Premetto nessuno deve morire mentre lavora che sia in stage, precario o assunto a tempo indeterminato. Ripeto nessuno. A maggior ragione, non si può e non si deve morire se si è in formazione. Ed è qui che rilevo una diversità di prospettiva. I ragazzi che sono morti non erano in Pcto: uno era nel sistema duale e l’altro era in uno stage organizzato da un centro di formazione. Sia chiaro e lo ripeto: nessuno deve morire mentre lavora o studia lavorando. Il Pcto o alternanza scuola-lavoro è altro; è uno strumento che permette a molti di voi, ancora sui banchi di assaggiare in ambiente protetto il mondo del lavoro. Ho utilizzato il termine di protetto non a caso: il vulnus è qui. Ecco perché sono al vostro fianco quando urlate che l’alternanza scuola-lavoro va cambiata. Cambiata, non abolita perché è stata concepita in fretta e male, poi è stata modificata in peggio senza prevedere, oltretutto, controlli stringenti. Ed ecco perché noi stiamo cercando di trasformarla. 

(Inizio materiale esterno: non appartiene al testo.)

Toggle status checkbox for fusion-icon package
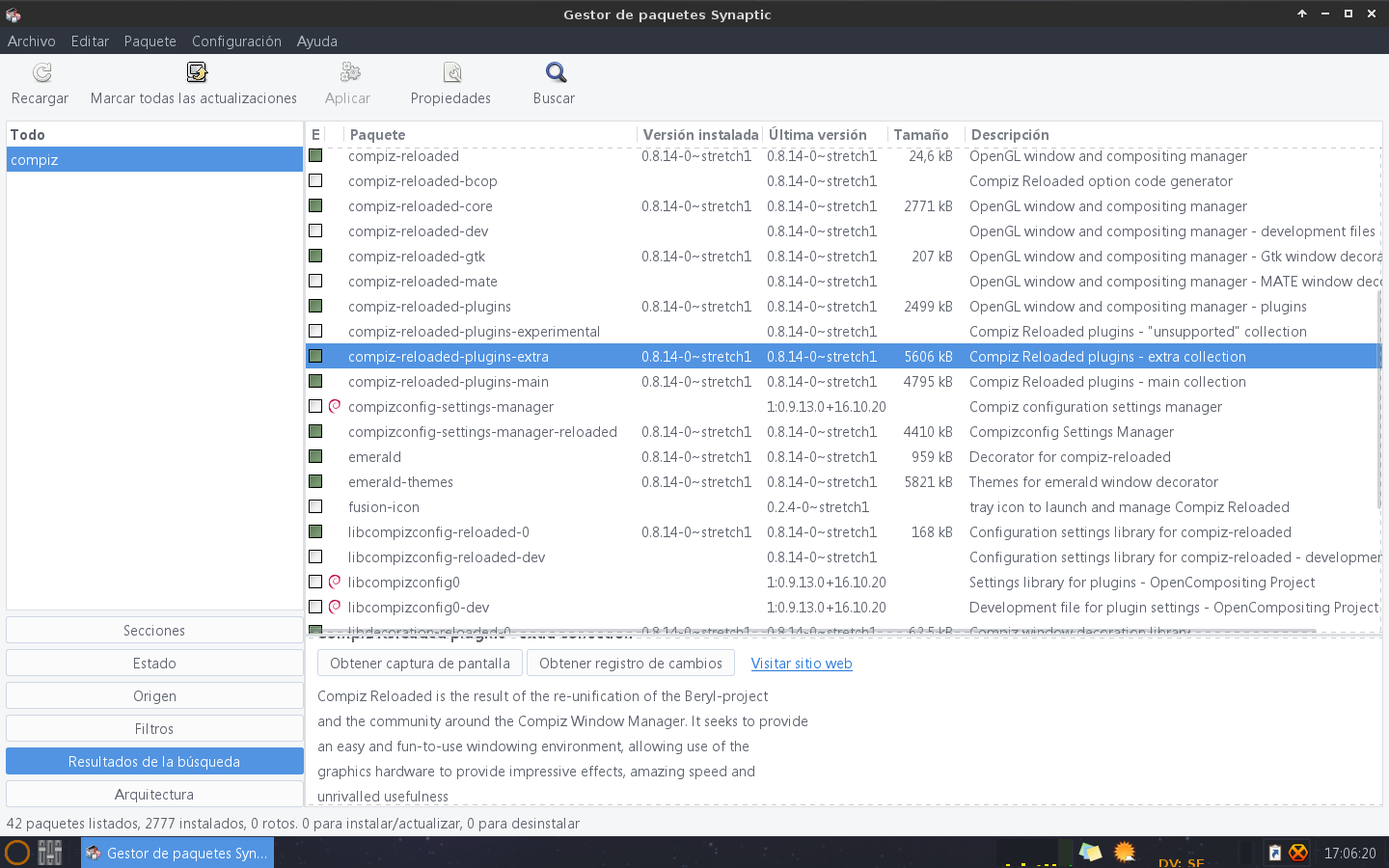The height and width of the screenshot is (868, 1389). coord(315,506)
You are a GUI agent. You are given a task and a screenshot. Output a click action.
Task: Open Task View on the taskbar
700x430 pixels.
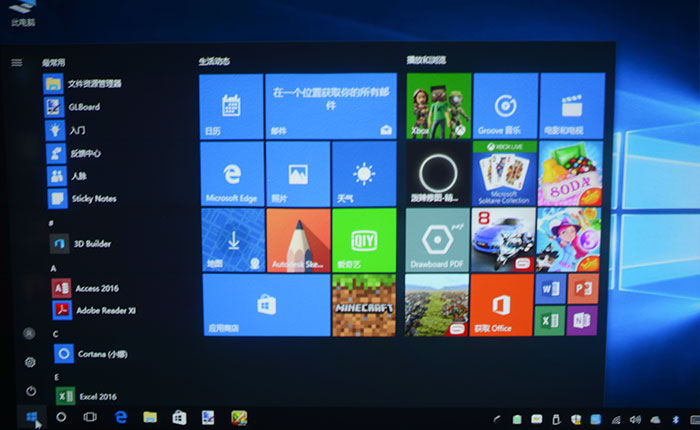[90, 416]
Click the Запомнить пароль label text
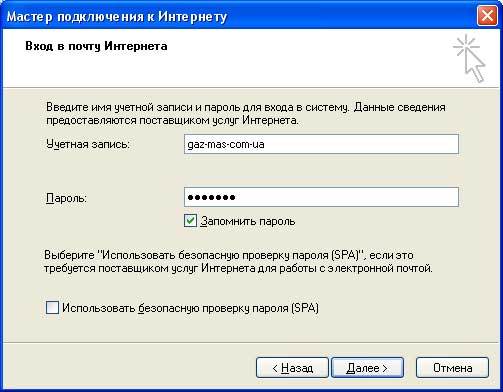 pyautogui.click(x=248, y=221)
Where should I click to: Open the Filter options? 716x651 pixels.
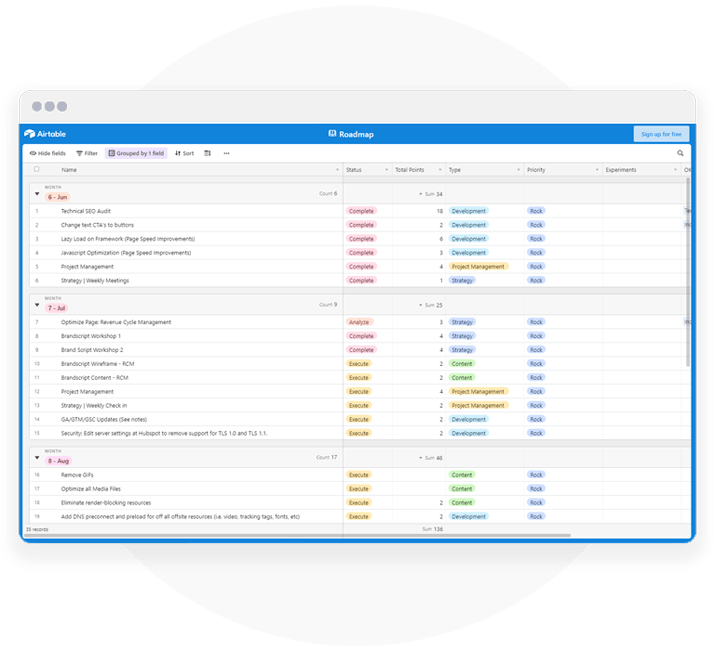click(87, 153)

Differente è il problema connesso con il sistema duale e con la formazione professionale dove lo stage è dirimente per il successo del percorso di studi o formativo. Questo non mi sottrae dal rilevarne criticità su cui si deve e si può intervenire. Ad esempio, interpellando la Regione Emilia Romagna che ha competenza sulla formazione professionale che, comunque, va potenziata per dare un’opportunità a tutti i ragazzi e che, al contempo, va aggiornata e soprattutto monitorata.